Video has become even more important, with short-punchy videos leading the pack - driven by consumers who prefer on-demand content that they can watch where and when they want.
Also, this has meant that marketers need to find concise, clear, punchy and relevant content. More than ever, content is king.
Creditable results
The media landscape also changed - it is smaller and paywalls have shot up all over the place as publishers, too, have needed to rethink their revenue models. This means that to have a voice on these channels, paid media must form part of an overall communication and marketing strategy. It plays a very important role in the post-Covid consideration stack.
The pandemic has pushed and squeezed businesses that have had to streamline their operations and become more competitive. In this environment, C-suites demand measurable and credible ROI.
We all know the move away from presenting advertising value equivalent (AVE) started many years ago with the Barcelona principles, but CEOs and CFOs today want to see exactly what their rand spend has resulted in, for example: “this is how many potential customers have been reached, this is how many engaged with the content, these are the keywords that have garnered the best results,” and so on. Hard, measurable results.
The role of privacy
Looking ahead, in a few years’ time, privacy is likely to play an even larger role in a digital marketer’s life. Privacy laws are important, but it means that marketers must use the increasing data that they gather to build comprehensive audiences.
Stakeholder mapping and profiling is going to become even more important. You must know your audiences, where they are, the conversations they’re already having and how they like being reached.
A good marketing plan
Understanding all of this, and how the world has evolved, we land on an important question, then, for digital marketers. What constitutes a good digital marketing plan?
A good marketing plan must:
- Identify and profile the target audience.
- Be data-driven.
- Identify and set measurable goals and then use appropriate tools to reach these goals.
- Understand that there’s no substitute for quality content and that visual storytelling leads the pack.

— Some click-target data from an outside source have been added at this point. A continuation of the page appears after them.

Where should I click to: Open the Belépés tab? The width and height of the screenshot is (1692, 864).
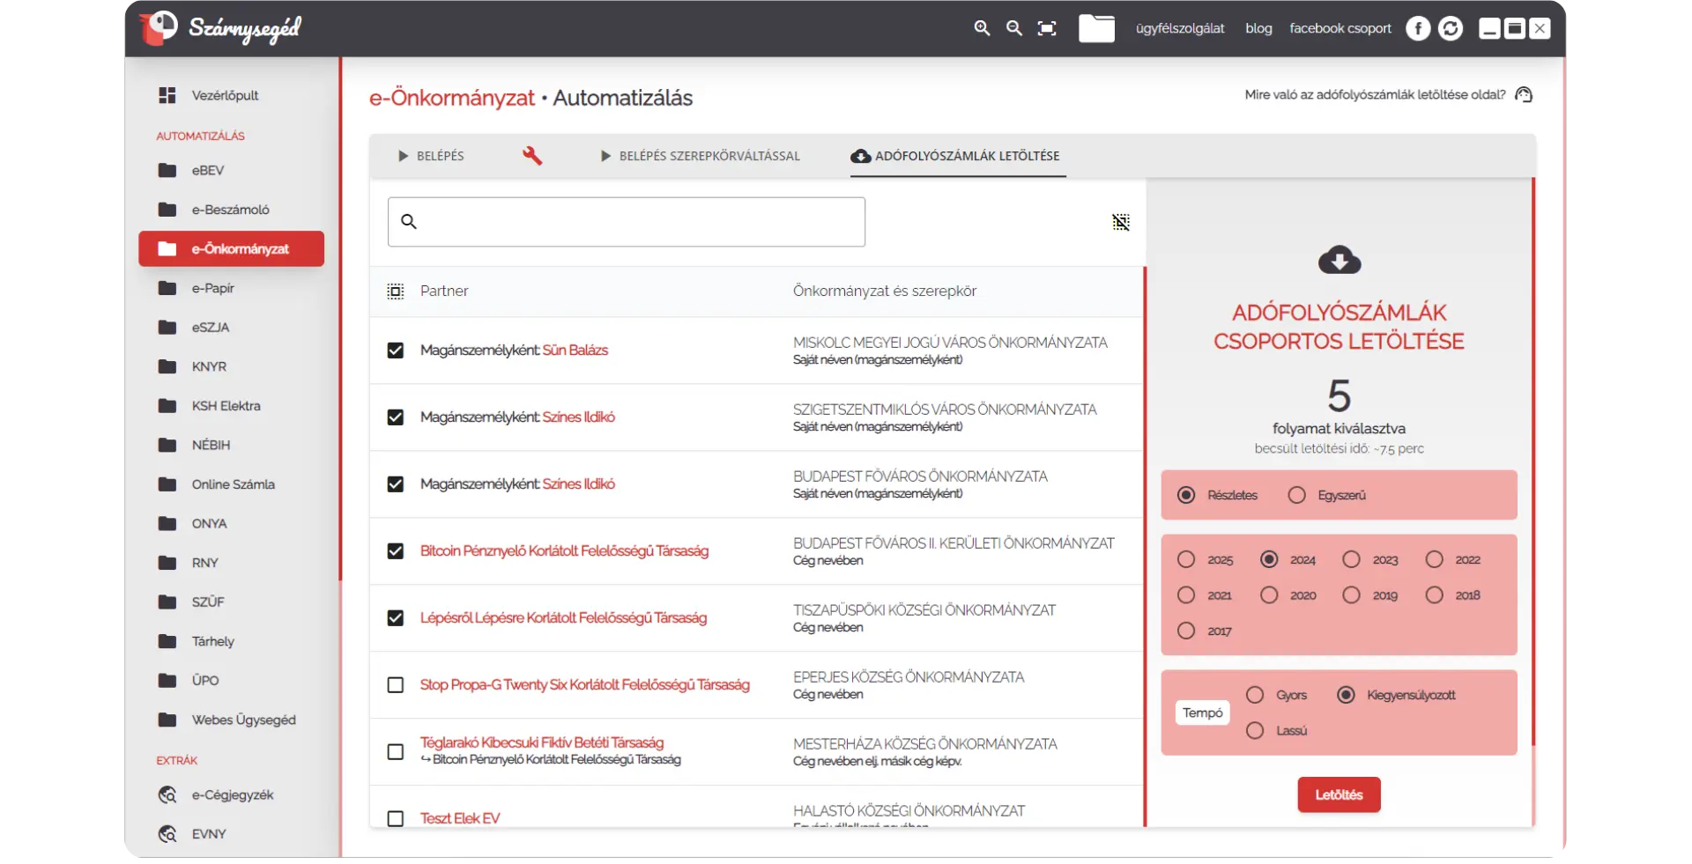tap(431, 156)
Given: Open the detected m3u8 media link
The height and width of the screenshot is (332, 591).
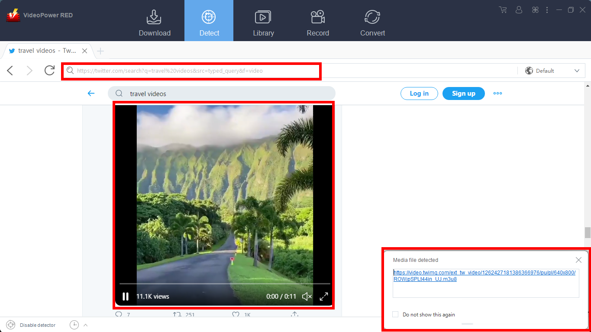Looking at the screenshot, I should (484, 275).
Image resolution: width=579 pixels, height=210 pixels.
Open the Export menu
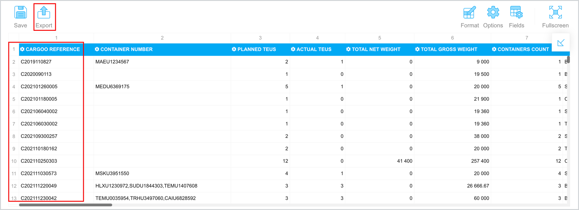click(44, 17)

- Embrace paid partnerships.
- Allow for analysis, reiteration and real-time tweaking.
A good digital marketing plan that is grounded in these fundamentals gives the marketer, and the business by extension, a competitive advantage when it comes to engaging with, and influencing, consumers.
Without this, you’re just contributing to the clutter and risk being swiped away in favour of more relevant content.Trends change and channels evolve, which means that consumer behaviour is far from static.
A good digital marketer needs to stay as close to these changes and nuances as possible. It’s as much a science as it is an art.